» **EXTRAIT DE PAGE**
= = = =

Les exemples de banalisation gestionnaire se multiplient. Le recours aux fichiers par l’ensemble des administrations devient aussi massif qu’anodin. On accumule des données dans l’objectif de surveiller ou contrôler des populations que, ce faisant, on détermine, nomme et assigne à des catégories identitaires, sociales ou comportementales. Ces données de gestion courante sont également utilisées pour rationaliser les politiques publiques. La maîtrise des coûts, l’évaluation des activités des agents avec la généralisation du travail par objectifs chiffrés, conduisent à rapporter le service à son rendement.
La politique du chiffre implique une politique des chiffres et des données : la frénésie de statistiques et la définition d’indicateurs d’objectifs et de suivi constituent les outils de cette nouvelle gouvernance. Il ne s’agit plus d’informer l’action et le débat publics, mais de mesurer l’accomplissement d’actions sur la base d’indicateurs chif-frés, eux-mêmes établis sans réelle réflexion préalable sur leur pertinence et, au demeurant, peu utilisés ultérieurement pour ajuster des politiques dont ils s’avèrent incapables de permettre la réelle évaluation en termes de progrès social. Un glissement majeur s’opère alors : à trop vouloir mesurer des « performances », on finit par per-former l’action publique à l’aide de tels indicateurs, comme en témoigne la « révision générale des politiques publiques » entamée en 2007 dès l’accession de Nicolas Sarkozy à la présidence de la République.

= = = =

» **INFORMATIONS EXTRAITES**

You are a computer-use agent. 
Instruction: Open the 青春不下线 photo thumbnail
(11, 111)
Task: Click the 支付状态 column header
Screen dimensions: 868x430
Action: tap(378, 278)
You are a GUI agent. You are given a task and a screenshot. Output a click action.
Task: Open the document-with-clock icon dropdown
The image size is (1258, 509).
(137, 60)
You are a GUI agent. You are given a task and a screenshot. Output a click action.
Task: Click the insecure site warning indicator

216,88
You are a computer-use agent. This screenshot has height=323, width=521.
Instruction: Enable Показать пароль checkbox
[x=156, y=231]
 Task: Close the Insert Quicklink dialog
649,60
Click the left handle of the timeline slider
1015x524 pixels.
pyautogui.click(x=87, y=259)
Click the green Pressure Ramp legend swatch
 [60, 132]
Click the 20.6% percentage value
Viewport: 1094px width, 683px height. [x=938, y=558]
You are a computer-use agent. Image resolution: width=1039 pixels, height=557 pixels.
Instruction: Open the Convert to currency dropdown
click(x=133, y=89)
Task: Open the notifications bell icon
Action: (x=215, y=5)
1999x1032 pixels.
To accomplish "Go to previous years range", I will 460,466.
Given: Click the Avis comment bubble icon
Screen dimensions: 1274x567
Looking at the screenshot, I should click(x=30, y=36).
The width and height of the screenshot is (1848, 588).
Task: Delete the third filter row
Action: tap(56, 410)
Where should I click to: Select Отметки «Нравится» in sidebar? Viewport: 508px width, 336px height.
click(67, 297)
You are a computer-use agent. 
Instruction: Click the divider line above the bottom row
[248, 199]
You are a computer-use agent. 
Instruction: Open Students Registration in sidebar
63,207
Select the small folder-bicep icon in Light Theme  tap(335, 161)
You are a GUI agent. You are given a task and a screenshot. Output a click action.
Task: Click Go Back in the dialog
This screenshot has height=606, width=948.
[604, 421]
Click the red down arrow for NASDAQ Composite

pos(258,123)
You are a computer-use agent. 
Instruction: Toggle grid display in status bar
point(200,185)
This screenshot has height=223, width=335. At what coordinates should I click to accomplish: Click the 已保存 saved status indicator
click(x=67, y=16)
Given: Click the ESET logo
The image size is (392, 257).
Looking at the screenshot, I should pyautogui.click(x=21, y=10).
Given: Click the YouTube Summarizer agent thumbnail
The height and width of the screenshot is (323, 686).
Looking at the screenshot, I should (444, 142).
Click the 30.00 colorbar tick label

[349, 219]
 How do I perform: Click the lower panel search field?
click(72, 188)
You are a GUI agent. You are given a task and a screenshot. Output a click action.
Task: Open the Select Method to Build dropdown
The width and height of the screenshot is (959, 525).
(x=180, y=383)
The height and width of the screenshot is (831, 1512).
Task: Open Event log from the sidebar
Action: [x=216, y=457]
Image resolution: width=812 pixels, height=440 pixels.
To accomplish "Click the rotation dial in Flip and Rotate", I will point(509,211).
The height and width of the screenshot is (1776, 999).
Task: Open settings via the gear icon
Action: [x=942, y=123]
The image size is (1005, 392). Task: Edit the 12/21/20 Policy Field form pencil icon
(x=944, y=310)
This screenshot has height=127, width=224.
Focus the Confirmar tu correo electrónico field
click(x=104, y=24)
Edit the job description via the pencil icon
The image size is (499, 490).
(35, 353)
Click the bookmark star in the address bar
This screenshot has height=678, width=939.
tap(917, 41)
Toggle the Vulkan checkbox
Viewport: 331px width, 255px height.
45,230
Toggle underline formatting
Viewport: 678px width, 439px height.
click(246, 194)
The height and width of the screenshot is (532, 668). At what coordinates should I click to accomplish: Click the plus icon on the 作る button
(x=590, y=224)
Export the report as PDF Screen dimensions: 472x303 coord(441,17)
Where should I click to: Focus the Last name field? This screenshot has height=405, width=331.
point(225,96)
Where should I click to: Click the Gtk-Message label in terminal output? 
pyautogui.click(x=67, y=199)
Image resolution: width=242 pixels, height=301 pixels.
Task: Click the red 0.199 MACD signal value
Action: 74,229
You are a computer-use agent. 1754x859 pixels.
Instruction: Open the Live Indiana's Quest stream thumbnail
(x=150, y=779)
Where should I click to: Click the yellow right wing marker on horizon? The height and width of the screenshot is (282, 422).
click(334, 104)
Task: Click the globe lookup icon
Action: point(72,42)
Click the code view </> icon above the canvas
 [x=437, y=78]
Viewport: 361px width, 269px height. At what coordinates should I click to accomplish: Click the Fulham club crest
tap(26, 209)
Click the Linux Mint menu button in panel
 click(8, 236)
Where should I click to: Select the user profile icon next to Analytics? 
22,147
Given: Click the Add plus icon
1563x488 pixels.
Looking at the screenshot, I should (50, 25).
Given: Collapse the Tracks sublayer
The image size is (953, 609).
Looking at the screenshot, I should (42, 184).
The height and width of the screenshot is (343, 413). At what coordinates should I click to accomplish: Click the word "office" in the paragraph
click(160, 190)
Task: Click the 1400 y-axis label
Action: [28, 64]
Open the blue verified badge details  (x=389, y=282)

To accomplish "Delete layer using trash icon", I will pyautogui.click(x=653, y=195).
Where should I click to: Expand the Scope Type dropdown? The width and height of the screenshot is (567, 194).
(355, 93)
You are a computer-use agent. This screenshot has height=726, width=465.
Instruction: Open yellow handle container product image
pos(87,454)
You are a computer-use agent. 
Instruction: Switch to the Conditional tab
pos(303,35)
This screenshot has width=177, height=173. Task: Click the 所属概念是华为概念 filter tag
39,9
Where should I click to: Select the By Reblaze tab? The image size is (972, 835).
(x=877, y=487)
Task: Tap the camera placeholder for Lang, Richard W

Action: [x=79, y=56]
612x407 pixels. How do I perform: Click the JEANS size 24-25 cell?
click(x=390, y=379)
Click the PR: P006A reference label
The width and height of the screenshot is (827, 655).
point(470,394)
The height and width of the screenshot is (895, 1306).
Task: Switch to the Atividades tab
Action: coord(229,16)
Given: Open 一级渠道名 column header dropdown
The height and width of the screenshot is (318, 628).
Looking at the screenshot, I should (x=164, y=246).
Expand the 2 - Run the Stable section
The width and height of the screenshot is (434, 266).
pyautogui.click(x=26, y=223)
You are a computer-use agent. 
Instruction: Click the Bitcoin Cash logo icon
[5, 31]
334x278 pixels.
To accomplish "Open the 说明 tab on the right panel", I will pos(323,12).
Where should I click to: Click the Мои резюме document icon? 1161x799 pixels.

= = = =

» **ACTION À MENER**
Recopiez mot pour mot le passage de l'extrait sur la politique du chiffre qui va de « La politique du » jusqu'à « de la République. ».

» **RÉPONSE RÉDIGÉE**
La politique du chiffre implique une politique des chiffres et des données : la frénésie de statistiques et la définition d’indicateurs d’objectifs et de suivi constituent les outils de cette nouvelle gouvernance. Il ne s’agit plus d’informer l’action et le débat publics, mais de mesurer l’accomplissement d’actions sur la base d’indicateurs chif-frés, eux-mêmes établis sans réelle réflexion préalable sur leur pertinence et, au demeurant, peu utilisés ultérieurement pour ajuster des politiques dont ils s’avèrent incapables de permettre la réelle évaluation en termes de progrès social. Un glissement majeur s’opère alors : à trop vouloir mesurer des « performances », on finit par per-former l’action publique à l’aide de tels indicateurs, comme en témoigne la « révision générale des politiques publiques » entamée en 2007 dès l’accession de Nicolas Sarkozy à la présidence de la République.